Of course there are lots of unanswered questions, lots of things that don't add up and things that still don't make sense, but I feel confident in this theory, which most of comes from my girlfriend. Of course, there are lots of other theories I've read online, but I find this one the most plausible. In my opinion, the Mystery Man didn't exist. He was more of a scapegoat for Fred's actions. The first time he appeared was the first moment Fred began to crack and unravel believing his wife was having an affair and just being in an unrelentingly dull marriage and existence. In the very beginning of the film a completely random and inexplicable thing happens. Early one morning Fred hears the buzzer of his callbox at his door. When he answers it from another room inside his home, a stranger's voice speaking into the box outside his front door says "Dick Laurent is dead". When Fred goes out to investigate, there's nobody there. Confused, he ponders this for a while. My feelings are that this was someone at the wrong address delivering a message. But it set's into motion a story in his head about a mob boss named Dick Laurent and your typical run-of-the-mill-don't-sleep-with-the-bosses-wife type of crime story that plays out as an alternate reality the moment he realizes his life is over after he's finally understood that he murdered his wife and will be sent to the electric chair.

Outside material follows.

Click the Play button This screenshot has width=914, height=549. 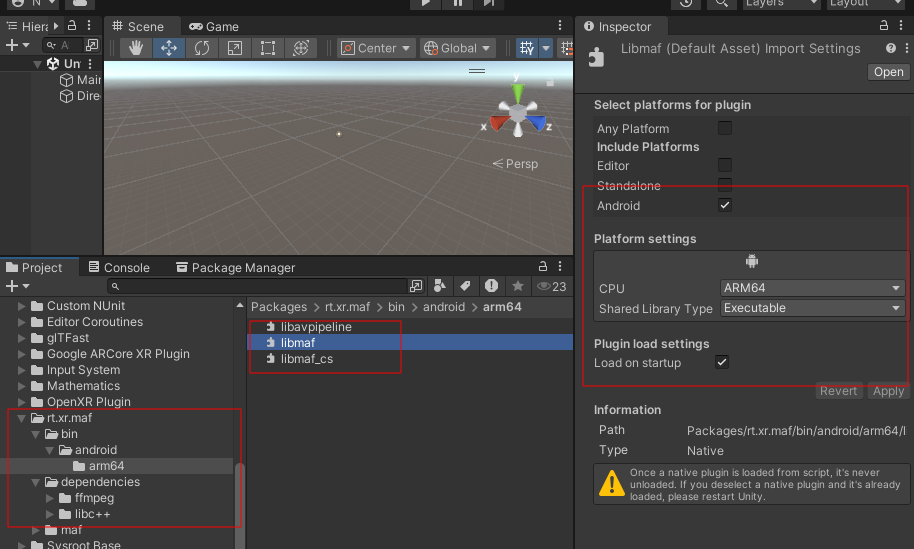425,4
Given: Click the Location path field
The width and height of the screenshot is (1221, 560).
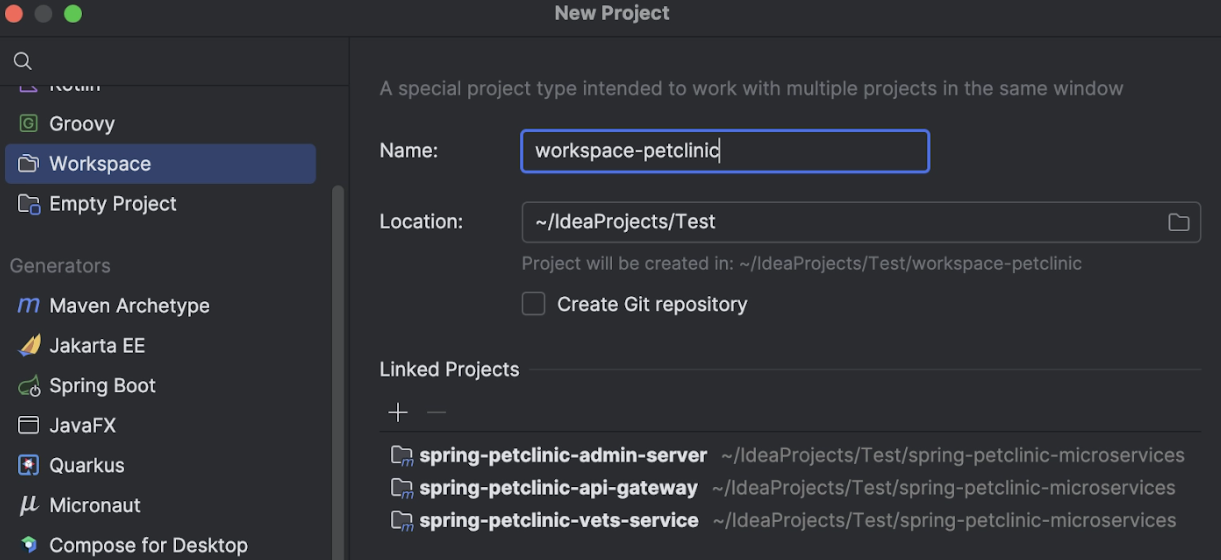Looking at the screenshot, I should coord(861,222).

In closing I'll say that of course, David Lynch's brand of films aren't for everyone. I didn't particularly enjoy them myself until recently. But I've learned to appreciate his unique and original voice in an industry filled with copycats and talentless hacks. The more the film industry keeps going in the direction it's headed, the more I seek out film's from 10, 20 and 30 years ago and the filmmakers who made them. That was the way to make a film.